My Summer Pastimes and Your Next Summer Read
Happy July, the month named for Julius Caesar, the Roman general and statesman (100-33 B.C.), who failed miserably in his pathetic attempts to invent the Caesar salad (which was finally whipped up by a humble cook in Mexico in 1945). Caesar spent ten frustrating years searching for the “tastiest grass, leaves, tree bark, or other bowel-pleasing roughage” that would best compliment olive oil, garlic, and grated Parmesan, but he failed to consider the suitability of lettuce. He was more farsighted when he invented the Pez dispenser almost two millennia before there were any Pez to put in it.
I filled my pool with dehydrated water, which makes swimming less strenuous and prevents accidental summer drownings. This also allows us to swim in whatever we happen to be wearing, from pajamas to formal evening dress. However, we were required to install a safety harness and an air bag on the diving board.
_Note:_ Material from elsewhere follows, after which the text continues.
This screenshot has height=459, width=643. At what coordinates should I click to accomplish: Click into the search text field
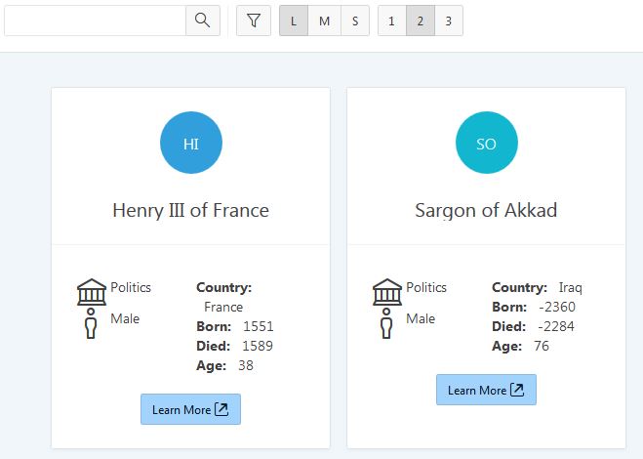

In this best of summer months, I like to fry eggs on the sidewalk, though bacon requires the steel grill of a storm drain, and toast has to be delivered by Grubhub. By the way, butter is cheaper than tanning oil and produces a golden tan, but while basking in the sun, keep a cattle prod nearby to fend off ravenous coyotes.
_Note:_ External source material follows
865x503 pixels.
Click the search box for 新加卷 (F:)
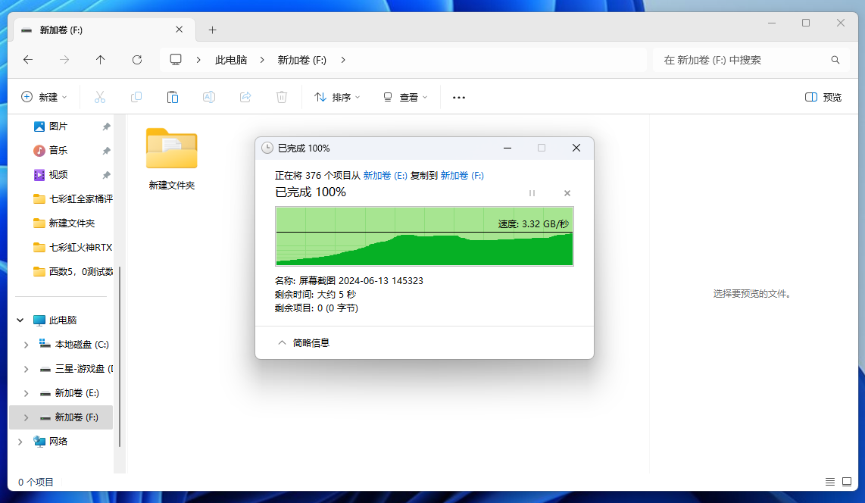(x=742, y=60)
I enjoy nothing more on a summer night than confusing the dog by turning the air conditioning down to 40 degrees, putting on a sweater, sitting by the fireplace, and singing Christmas carols.
I would be remiss if I didn’t mention that my most recent novel, The Other Emily, is available for a limited time as an eBook for the bargain price of $4.99. It has been said that this is a perfect summer read, and in fact I’ll say it again and again and again and again until you’ve all read it.
Warmest regards from all of us here in Koontzland.